Friday, November 15, I was ready to test everything I’d built.
I had working patterns now. The second workflow proved it—one day instead of three weeks. So I built a third workflow. Then a fourth. All following the same patterns: flat coordination, workers with clear responsibilities, verification loops.
Time to see if they actually worked on real codebases.
The First Real Test
I launched the first workflow on an actual repository. Not the test files I’d been using. A real codebase with real problems.
And I waited.
And waited.
Twenty minutes later, it finished. Results looked okay. Some issues fixed. Some missed. Hard to tell if it was working correctly or not.
I ran it again on the same repo. This time: 25 minutes.
Wait, what?
The Timing Problem
Same workflow. Same repository. Different execution times. Not slightly different—vastly different.
I started keeping notes:
Run 1: 20 minutes
Run 2: 25 minutes
Run 3: 15 minutes
Run 4: 22 minutes
The inconsistency made evaluation impossible. Was the workflow actually working? Were the results correct? I couldn’t tell because I couldn’t even understand what was happening during execution.
The Evaluation Problem
Testing workflows is supposed to answer questions:
- Did it find all the issues?
- Did it fix them correctly?
- Did it miss anything?
- Are the results consistent?
But I couldn’t answer any of these. The workflows were black boxes. They’d run for an unpredictable amount of time, make some changes, and finish. I’d look at the results and have no idea if they were correct.
Issues were appearing. But were they real problems with the workflow? Or artifacts of the inconsistent execution? I couldn’t tell.
The Iteration Problem
Fast iteration requires fast feedback. You make a change, test it, see results, adjust.
But when each test run takes 15-25 minutes and gives inconsistent results, iteration grinds to a halt.
I’d make a change to a worker. Run the workflow. Wait 20 minutes. Look at results. Can’t tell if my change helped or hurt because the baseline itself was inconsistent.
This wasn’t testing. This was guessing.
Starting to Investigate
I started digging into what was actually happening during execution.

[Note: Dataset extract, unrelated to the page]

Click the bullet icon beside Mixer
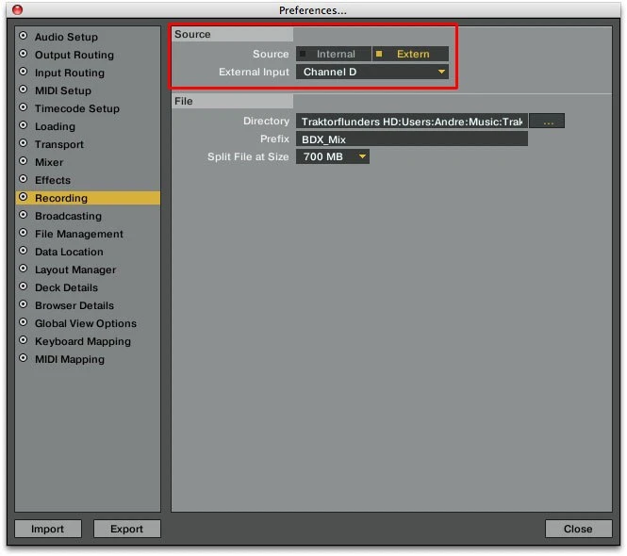Viewport: 627px width, 556px height. tap(23, 162)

Read Claude’s output during runs. Watched which workers got invoked. Tried to understand the sequence of operations. Looked for patterns in when things were fast versus slow.
Nothing made sense. Sometimes workers would finish instantly. Sometimes the same worker on the same file would take minutes. No consistent pattern.

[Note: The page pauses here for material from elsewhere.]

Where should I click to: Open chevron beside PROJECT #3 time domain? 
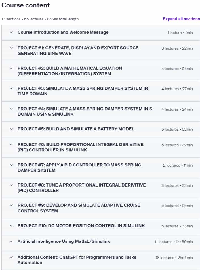(11, 88)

I needed to understand how agents actually execute. What happens when Claude invokes an agent? How does the Task tool work? Why would the same operation take vastly different amounts of time?
The Meta-Problem
Here’s what I realized: the workflows might be fine. The patterns might be sound. The architecture might be correct.
But I couldn’t evaluate any of that because the testing process itself was broken.

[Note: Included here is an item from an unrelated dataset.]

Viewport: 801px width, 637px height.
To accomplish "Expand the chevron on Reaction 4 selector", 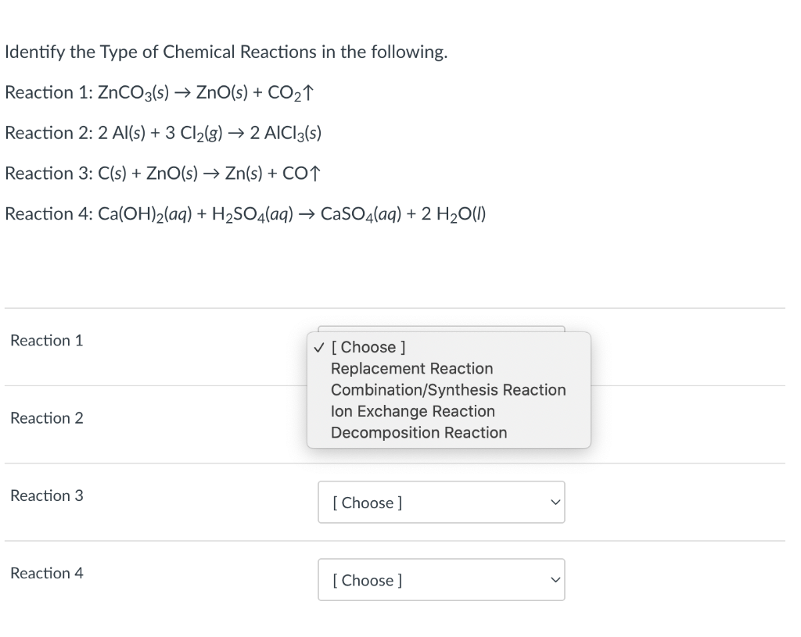I will 555,579.
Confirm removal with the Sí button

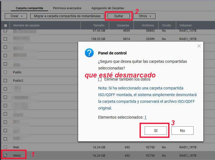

Before I could fix the workflows, I needed to fix how I was testing them. Before I could understand if results were correct, I needed to understand why execution was so inconsistent.
The bottleneck wasn’t the workflows. It was my ability to test them.
Friday Evening
Friday, November 15, I stopped trying to test workflows and started researching agent execution.
How do agents work? What affects their timing? Can execution be more predictable? Can I get visibility into what’s happening?
I had built workflows that theoretically worked. Now I needed to build a testing process that could actually tell me if they worked.
The patterns had scaled from one workflow to four. But the testing process hadn’t scaled at all. That was the real bottleneck.